Excerpt below:

Education: Passed/Failed Zoe Ball

Zoe Ball, 27, presents `The Breakfast Show' on Radio 1 on weekdays and, on Saturday mornings, `Live and Kicking' on BBC1. She started as a `runner' at Granada TV and researcher at BSkyB. After Children's BBC, she worked on Channel 4's `The Big Breakfast'.

Fool's Paradise? I've always loved school, all the way through. I hated the holidays, which went on for too long. Admittedly, I was very haphazard, doing the work at the last minute. I got away with it because of my cheeky grin. All my school reports say, "If Zoe were as enthusiastic about her work as she is about playing the fool ..."

I remember my first day at school - "big" school, Heston Primary in Middlesex. I was so excited by the big building and the big playground and all these children. The others were crying but I was telling my parents, "Go." We moved away to Buckinghamshire and I went to the final year of Farnham Common First School, then over the road to Farnham Common Middle School. My favourite teacher ever was Mr Grandige; he was really inspiring and played us the Beatles. He played us "Lucy in the Sky with Diamonds" and we had to illustrate it; we didn't know what it was actually all about! He is now a head teacher and two years ago I got a letter from him, asking me to open his school fete.

Is Zoe A Catholic? If you passed your 12-plus, which is what they had in Buckinghamshire, you would go to the grammar school. My father [the broadcaster Johnny Ball] was worried that some of the secondary schools weren't very good, which is where I would have to go if I failed. As it was, I did pass - but had already gone to Holy Cross Convent School in Chalfont St Peter. I hated being at an all-girls' [private] school. The convent uniform was oatmeal socks and yellow shirt; the person who designed it must have been colour-blind. And we weren't even a Catholic family!

End of Excerpt.
Supplied material below:

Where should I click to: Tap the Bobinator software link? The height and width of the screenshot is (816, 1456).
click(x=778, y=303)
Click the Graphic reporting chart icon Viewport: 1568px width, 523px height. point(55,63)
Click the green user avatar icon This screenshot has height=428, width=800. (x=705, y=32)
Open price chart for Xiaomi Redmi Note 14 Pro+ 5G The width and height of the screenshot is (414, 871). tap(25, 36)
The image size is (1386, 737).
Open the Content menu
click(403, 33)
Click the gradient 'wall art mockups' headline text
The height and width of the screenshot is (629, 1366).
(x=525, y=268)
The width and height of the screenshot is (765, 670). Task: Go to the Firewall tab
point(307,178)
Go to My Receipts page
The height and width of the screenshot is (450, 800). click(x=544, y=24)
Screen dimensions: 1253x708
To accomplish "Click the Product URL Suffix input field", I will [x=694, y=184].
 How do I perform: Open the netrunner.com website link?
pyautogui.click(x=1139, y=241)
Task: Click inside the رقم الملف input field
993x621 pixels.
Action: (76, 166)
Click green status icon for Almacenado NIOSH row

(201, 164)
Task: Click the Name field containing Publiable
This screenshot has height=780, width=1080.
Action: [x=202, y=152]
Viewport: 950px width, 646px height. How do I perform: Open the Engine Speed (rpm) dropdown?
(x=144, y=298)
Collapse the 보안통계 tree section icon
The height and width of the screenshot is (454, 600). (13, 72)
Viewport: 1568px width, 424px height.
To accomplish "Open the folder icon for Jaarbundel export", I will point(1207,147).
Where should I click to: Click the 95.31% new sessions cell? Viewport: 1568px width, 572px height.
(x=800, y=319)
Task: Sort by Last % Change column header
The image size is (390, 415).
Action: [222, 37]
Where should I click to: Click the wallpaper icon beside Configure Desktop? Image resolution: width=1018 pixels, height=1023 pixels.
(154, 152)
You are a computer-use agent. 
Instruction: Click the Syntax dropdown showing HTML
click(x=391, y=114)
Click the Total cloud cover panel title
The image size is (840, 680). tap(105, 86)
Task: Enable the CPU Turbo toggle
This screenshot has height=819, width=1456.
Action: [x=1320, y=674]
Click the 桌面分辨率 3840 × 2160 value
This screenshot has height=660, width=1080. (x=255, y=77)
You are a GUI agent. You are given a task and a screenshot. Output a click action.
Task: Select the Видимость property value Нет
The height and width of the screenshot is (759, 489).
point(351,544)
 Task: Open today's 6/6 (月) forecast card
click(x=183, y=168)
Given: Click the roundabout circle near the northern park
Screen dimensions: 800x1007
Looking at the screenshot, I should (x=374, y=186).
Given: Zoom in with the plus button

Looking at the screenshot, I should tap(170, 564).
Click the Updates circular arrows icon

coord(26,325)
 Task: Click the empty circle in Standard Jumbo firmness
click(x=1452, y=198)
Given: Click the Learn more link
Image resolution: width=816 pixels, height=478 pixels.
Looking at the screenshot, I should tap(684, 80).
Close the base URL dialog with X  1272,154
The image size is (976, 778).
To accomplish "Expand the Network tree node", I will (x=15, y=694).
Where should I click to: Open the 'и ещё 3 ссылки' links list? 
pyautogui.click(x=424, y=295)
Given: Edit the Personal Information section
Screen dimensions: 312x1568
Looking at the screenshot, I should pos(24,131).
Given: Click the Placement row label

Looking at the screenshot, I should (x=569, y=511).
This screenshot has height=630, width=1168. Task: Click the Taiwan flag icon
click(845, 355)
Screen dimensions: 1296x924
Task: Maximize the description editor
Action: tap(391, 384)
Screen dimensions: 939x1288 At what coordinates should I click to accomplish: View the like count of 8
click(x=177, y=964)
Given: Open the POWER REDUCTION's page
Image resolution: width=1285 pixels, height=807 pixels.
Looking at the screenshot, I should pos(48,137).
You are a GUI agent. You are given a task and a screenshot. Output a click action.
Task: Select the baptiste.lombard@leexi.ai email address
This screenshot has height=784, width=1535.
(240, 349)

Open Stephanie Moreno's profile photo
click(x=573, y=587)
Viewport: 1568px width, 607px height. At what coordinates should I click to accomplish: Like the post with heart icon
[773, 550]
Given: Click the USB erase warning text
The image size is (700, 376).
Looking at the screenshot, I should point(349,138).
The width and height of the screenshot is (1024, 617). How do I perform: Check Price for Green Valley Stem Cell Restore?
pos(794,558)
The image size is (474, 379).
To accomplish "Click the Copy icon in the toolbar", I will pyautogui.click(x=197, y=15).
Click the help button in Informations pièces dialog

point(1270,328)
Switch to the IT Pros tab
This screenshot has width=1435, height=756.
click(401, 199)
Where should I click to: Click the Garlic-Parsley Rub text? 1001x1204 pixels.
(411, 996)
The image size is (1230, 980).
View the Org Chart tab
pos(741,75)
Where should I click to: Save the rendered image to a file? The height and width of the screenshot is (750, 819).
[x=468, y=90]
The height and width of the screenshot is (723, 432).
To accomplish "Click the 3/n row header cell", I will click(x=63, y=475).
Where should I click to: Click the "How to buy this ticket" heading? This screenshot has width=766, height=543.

End of Supplied material.

- Tasks
1. Rewrite the paragraph of the Zoe Ball schooling piece that begins "I remember my first day at school" as a short bulleted list, keeping its main facts.
2. Decide whether each statement agrees with the Zoe Ball schooling piece. Answer yes or no for each, quoting the words of the piece that decide it.
(a) Zoe Ball failed her 12-plus.
(b) Mr Grandige was her favorite teacher.
(c) Her family was Catholic.
3. Resume the Zoe Ball schooling piece, writing on from its last sentence.
The material can be set aside.

- Results for each task
1.
- Her first school was Heston Primary in Middlesex. She was excited on her first day and told her parents to go while other children cried.
- After the family moved to Buckinghamshire, she spent the final year at Farnham Common First School, then went to Farnham Common Middle School.
- Her favorite teacher, Mr Grandige, played the class the Beatles and had them illustrate "Lucy in the Sky with Diamonds."
- He is now a head teacher. Two years ago he wrote asking her to open his school fete.

2.
(a) No: "As it was, I did pass"
(b) Yes: "My favourite teacher ever was Mr Grandige"
(c) No: "And we weren't even a Catholic family!"

3.
Culture Clash? I discovered pop music very late. I was always listening to Songs from the Shows and Big Band jazz while everyone else was listening to The Clash and David Bowie. I went to see a Tony Bennett show. This shocked someone at Beaconsfield Young Theatre, where I used to cycle after Sunday lunch and was in three or four productions a year, and he gave me a lot of tapes of the Velvet Underground and the Sex Pistols. I forced myself to listen to these on my Walkman: "I will like this." Then I really got into it.

A Legend In Her Lunch Break? I used to do "Zoe Ball Productions" in the lunch hour and charge 10p: pantomime and re-enactments of Live Aid. They would seem terrible now but I lived for them. The headmistress was called Sister Kevin, which I thought was very odd, but she was one of my two favourite teachers. The other was my form teacher, Sister Immaculata. And Mrs Smith was fabulous. She taught English and didn't take any messing around. She made everything so exciting; she even made Chaucer exciting when we did The Pardoner's Tale. I hated the biology teacher, who used to say "Zoe Ball, you're a very silly girl", although I did get biology O-level.

Don't Know Much About History? I took 10 O-levels and got seven. I failed history but we'd only done part of the syllabus and I think the only person who passed had had private tuition. I failed French - and Latin, which was disappointing, as I had a great teacher. I didn't do much work on the set book, which was The Odyssey. Wasn't that in Greek? Could it have been The Iliad? Shows how much I remember of the subject ...

Guilded Youth? I escaped the grip of the nuns and went to Amersham College of Art and Technology. I did a City & Guilds in radio and journalism - at which I learnt absolutely nothing - and two A-levels, in English language and English literature. I dropped the English literature, which I've always regretted. Had I known then what I know now, I would have done three A- levels and dropped the City & Guilds. I got two A-levels, again with the absolute minimum of work: two Ds and also the City & Guilds. I was quite impressed with myself! Then I went to the City Poly [in London] to do media with geology - that was a joke! - and computer sciences. I left after four months. The lecturers said, "There's no point in your going to university - go and get a job." If I'd known then what I know now, I'd have done an English degree - anywhere that would have me.

Is That Mr Ball On The Line? My father regretted spending a fortune at the convent, when I mucked about; I could have mucked about free at a grammar school!